◆ **Direction**: Render the listing below as a Markdown table with the columns Row and Listing line. Number each non-blank line and leave out the blank ones.

◆ **The data**:
==================================================

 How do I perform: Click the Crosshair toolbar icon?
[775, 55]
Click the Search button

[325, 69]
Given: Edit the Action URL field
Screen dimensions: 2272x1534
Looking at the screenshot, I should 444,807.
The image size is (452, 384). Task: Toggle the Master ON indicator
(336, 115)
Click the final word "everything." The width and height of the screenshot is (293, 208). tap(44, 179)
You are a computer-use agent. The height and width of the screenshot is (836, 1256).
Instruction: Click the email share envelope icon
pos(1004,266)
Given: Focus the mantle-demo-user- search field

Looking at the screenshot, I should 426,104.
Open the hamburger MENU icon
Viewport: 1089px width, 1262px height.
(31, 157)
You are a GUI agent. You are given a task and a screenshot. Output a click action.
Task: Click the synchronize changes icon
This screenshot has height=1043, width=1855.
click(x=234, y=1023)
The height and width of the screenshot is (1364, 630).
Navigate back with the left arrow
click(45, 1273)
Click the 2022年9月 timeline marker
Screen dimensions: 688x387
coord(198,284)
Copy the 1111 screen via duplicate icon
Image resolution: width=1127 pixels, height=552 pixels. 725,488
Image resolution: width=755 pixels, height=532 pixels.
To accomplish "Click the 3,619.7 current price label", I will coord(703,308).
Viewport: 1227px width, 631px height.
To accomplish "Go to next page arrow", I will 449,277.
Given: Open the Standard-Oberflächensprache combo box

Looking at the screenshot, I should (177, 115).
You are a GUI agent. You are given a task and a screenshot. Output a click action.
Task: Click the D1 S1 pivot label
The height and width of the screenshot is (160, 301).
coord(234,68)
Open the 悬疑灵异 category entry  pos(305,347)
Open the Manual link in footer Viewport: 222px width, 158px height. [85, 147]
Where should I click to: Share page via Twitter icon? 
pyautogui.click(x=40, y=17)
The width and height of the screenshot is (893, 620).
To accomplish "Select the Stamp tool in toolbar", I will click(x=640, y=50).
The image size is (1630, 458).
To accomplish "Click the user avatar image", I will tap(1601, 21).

==================================================

◆ **Written answer**:
| Row | Listing line |
|---|---|
| 1 |  How do I perform: Click the Crosshair toolbar icon? |
| 2 | [775, 55] |
| 3 | Click the Search button |
| 4 | [325, 69] |
| 5 | Given: Edit the Action URL field |
| 6 | Screen dimensions: 2272x1534 |
| 7 | Looking at the screenshot, I should 444,807. |
| 8 | The image size is (452, 384). Task: Toggle the Master ON indicator |
| 9 | (336, 115) |
| 10 | Click the final word "everything." The width and height of the screenshot is (293, 208). tap(44, 179) |
| 11 | You are a computer-use agent. The height and width of the screenshot is (836, 1256). |
| 12 | Instruction: Click the email share envelope icon |
| 13 | pos(1004,266) |
| 14 | Given: Focus the mantle-demo-user- search field |
| 15 | Looking at the screenshot, I should 426,104. |
| 16 | Open the hamburger MENU icon |
| 17 | Viewport: 1089px width, 1262px height. |
| 18 | (31, 157) |
| 19 | You are a GUI agent. You are given a task and a screenshot. Output a click action. |
| 20 | Task: Click the synchronize changes icon |
| 21 | This screenshot has height=1043, width=1855. |
| 22 | click(x=234, y=1023) |
| 23 | The height and width of the screenshot is (1364, 630). |
| 24 | Navigate back with the left arrow |
| 25 | click(45, 1273) |
| 26 | Click the 2022年9月 timeline marker |
| 27 | Screen dimensions: 688x387 |
| 28 | coord(198,284) |
| 29 | Copy the 1111 screen via duplicate icon |
| 30 | Image resolution: width=1127 pixels, height=552 pixels. 725,488 |
| 31 | Image resolution: width=755 pixels, height=532 pixels. |
| 32 | To accomplish "Click the 3,619.7 current price label", I will coord(703,308). |
| 33 | Viewport: 1227px width, 631px height. |
| 34 | To accomplish "Go to next page arrow", I will 449,277. |
| 35 | Given: Open the Standard-Oberflächensprache combo box |
| 36 | Looking at the screenshot, I should (177, 115). |
| 37 | You are a GUI agent. You are given a task and a screenshot. Output a click action. |
| 38 | Task: Click the D1 S1 pivot label |
| 39 | The height and width of the screenshot is (160, 301). |
| 40 | coord(234,68) |
| 41 | Open the 悬疑灵异 category entry  pos(305,347) |
| 42 | Open the Manual link in footer Viewport: 222px width, 158px height. [85, 147] |
| 43 | Where should I click to: Share page via Twitter icon?  |
| 44 | pyautogui.click(x=40, y=17) |
| 45 | The width and height of the screenshot is (893, 620). |
| 46 | To accomplish "Select the Stamp tool in toolbar", I will click(x=640, y=50). |
| 47 | The image size is (1630, 458). |
| 48 | To accomplish "Click the user avatar image", I will tap(1601, 21). |